As published in Nature, scientists fed 3.3 million abstract algorithms on physics from 1000 different journals published between 1922 and 2018. Took 500,000 distinct words from those abstracts and made mathematical connections between them. And it has given it a very interesting ability to predict. Latent knowledge is a connection that can be missed even if the data is right in certain cases.
“A researcher can access only a fraction of it. We wondered if machine learning could do anything without the guidance of human researchers – using all this combined knowledge in an invisible way”. “Each study has 100 years of past research literature and a few thousand more studies come out each week,” said Dr. Vahe Tshitoyan, a Berkeley Lab Postdoctoral Fellow who now works at Google, in a statement.
The researchers were able to create an AI that could associate the word with their meanings and extrapolate connections with other concepts, giving the program some training. For example, it was able to teach groups by not looking at what it looks like in a periodic table.
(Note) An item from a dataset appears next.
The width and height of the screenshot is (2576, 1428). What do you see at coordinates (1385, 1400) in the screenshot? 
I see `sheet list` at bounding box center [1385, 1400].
The team’s main focus was on thermoelectric materials, which had been studied by materials scientists for decades. Thermoelectric components can convert heat into electricity so they are quite important. But, to be successful they must be efficient, safe, simple and easy to manufacture. AI was able to determine which material has the best thermoelectric properties. But it did something even more extraordinary, based on the literature is analyzed. By 2007, when the feeding simulation was published, Word2vec was able to predict the materials displayed in subsequent studies. I was amazed when I saw not only the prophecies but also the reasoning behind the prophecies. This study shows that if this algorithm had existed earlier, some materials could have been intelligently invented a few years ago. “I really don’t expect the algorithm to be so predictable about future results,” added Anubhav Jain, team leader at Berkeley Lab’s energy conservation and distribution resources division. “I thought maybe what the algorithm people did could be descriptive but it doesn’t come to the fore with these different connections.
The team is also working on a new type of scholarly search engine that can search paper abstracts in a more efficient way. The team has published a list of the top 50 thermoelectric materials in Word2vec sand plans to publish algorithms so that other scientists can use AI to study different materials.